Over 15 years of doing this, I’ve learned that physical and mental health aren’t soft topics in this industry — they’re production tools. Here’s how I approach it.
Sleep Is Non-Negotiable
I know every producer has war stories about pulling all-nighters in prep. I have them too. But consistently running on low sleep catches up with you — in the quality of your creative decisions, in your patience with clients and crew, in your physical ability to carry a camera package for 10 hours.
Protect your sleep the night before a shoot the same way you protect your camera batteries. Both need to be fully charged before call time.
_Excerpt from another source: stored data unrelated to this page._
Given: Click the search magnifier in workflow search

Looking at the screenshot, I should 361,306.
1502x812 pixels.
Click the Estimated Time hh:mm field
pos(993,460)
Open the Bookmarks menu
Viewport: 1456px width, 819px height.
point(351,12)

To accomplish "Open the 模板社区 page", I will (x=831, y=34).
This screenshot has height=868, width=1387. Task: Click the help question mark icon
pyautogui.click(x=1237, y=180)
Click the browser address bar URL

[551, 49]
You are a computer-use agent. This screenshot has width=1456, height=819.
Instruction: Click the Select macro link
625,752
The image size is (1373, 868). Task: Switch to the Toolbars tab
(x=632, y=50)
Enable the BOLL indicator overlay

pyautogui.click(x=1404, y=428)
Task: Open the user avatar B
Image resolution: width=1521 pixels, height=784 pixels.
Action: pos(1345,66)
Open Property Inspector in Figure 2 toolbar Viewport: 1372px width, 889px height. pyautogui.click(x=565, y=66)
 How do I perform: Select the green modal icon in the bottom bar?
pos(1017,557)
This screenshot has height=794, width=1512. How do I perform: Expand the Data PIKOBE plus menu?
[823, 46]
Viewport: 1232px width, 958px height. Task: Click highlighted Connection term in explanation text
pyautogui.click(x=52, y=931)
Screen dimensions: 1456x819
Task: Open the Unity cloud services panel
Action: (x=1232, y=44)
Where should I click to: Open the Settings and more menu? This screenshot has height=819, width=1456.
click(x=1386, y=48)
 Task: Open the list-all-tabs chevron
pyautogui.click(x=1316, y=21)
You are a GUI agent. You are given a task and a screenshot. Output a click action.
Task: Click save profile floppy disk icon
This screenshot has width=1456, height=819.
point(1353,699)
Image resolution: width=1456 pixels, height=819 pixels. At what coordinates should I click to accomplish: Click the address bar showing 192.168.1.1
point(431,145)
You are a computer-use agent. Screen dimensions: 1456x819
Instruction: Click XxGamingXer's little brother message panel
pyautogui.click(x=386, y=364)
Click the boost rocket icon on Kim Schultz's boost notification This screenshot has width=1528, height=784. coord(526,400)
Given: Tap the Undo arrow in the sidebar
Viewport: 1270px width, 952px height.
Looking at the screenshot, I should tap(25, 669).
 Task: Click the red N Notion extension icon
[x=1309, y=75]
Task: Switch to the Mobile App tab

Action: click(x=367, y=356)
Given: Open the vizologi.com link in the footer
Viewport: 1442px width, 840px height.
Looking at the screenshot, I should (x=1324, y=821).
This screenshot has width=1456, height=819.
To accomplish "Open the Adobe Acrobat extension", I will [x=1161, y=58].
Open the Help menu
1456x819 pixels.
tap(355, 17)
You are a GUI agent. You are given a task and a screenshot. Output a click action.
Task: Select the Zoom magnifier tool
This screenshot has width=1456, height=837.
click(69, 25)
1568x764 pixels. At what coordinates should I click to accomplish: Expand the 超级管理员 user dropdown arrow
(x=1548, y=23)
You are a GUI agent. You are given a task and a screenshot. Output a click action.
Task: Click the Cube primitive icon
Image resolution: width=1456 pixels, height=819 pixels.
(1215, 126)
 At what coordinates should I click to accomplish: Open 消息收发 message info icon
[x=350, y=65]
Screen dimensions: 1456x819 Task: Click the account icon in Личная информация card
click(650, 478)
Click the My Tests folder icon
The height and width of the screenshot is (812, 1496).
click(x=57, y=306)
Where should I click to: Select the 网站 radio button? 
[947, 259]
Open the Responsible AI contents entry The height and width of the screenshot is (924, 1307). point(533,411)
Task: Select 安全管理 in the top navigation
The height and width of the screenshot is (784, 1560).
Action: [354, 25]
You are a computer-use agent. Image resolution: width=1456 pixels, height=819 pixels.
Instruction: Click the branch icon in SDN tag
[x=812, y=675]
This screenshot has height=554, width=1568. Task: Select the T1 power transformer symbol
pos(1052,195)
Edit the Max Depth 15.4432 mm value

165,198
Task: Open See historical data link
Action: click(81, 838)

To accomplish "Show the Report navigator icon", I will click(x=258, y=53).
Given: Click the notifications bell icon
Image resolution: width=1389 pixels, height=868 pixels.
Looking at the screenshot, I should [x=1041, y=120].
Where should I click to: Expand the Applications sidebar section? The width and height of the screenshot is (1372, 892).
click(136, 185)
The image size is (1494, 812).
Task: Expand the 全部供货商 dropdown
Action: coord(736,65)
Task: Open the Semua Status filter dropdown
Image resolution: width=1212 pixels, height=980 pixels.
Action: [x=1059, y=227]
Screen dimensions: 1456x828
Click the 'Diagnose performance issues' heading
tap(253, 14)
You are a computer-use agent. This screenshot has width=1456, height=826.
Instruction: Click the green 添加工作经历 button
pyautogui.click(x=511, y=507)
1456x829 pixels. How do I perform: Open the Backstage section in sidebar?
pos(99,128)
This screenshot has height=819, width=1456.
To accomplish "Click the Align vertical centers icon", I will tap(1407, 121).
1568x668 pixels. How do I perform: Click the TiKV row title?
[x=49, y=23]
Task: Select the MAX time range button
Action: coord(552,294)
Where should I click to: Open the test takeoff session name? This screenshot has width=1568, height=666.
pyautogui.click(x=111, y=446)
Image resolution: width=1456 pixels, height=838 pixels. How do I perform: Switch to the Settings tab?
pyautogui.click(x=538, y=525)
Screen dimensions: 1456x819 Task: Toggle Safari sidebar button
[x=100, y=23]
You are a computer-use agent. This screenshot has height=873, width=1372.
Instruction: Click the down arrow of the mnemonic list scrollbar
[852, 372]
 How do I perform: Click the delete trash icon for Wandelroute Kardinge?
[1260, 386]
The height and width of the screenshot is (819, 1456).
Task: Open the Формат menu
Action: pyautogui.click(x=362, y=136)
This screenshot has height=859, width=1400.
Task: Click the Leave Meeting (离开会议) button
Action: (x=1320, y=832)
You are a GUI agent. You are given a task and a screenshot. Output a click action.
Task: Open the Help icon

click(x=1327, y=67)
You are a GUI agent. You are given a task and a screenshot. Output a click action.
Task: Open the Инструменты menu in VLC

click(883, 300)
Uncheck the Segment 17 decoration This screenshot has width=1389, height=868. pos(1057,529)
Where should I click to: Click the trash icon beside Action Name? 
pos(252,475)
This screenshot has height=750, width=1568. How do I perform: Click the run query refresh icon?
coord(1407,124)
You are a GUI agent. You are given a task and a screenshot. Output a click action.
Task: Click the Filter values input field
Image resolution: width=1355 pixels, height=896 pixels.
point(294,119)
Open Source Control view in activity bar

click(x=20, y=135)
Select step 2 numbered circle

“Protect your sleep the night before a shoot the same way you protect your camera batteries.”
Move in the Off-Season
Production can be feast-or-famine. During slow periods, I use the time to build physical capacity — strength training, running, whatever keeps me functional under load. Carrying a full grip package up three flights of stairs at hour 11 of a shoot is not the time to discover you’re not in shape.
Watch What You Eat on Set
Craft services is a trap. A table full of chips, candy, and coffee will spike your energy and drop it hard by mid-afternoon. I make a point of eating real food before call time — protein, complex carbs, something that actually sustains you through a long morning.
On set, I keep a water bottle with me at all times. Dehydration is subtle and it affects cognition before you notice the thirst. By the time you feel thirsty on a hot exterior shoot, you’re already behind.
Manage the Mental Load
The hardest part of a long production day isn’t usually physical. It’s the constant decision-making — exposure, framing, client management, crew communication, problem-solving, adapting when things don’t go as planned. That’s a cognitive load that accumulates.
I try to front-load decisions in pre-production so that production day is as clear as possible. The more you can take off the table before the camera rolls, the more bandwidth you have for the creative and interpersonal work that actually happens on set.
Take the Day After
After a big production day, I give myself real recovery time. Not another full day of production meetings if I can help it. The body and the brain both need time to reset. Coming back rested makes the next shoot better.
This industry will take everything you give it. Take care of yourself first so you can keep showing up.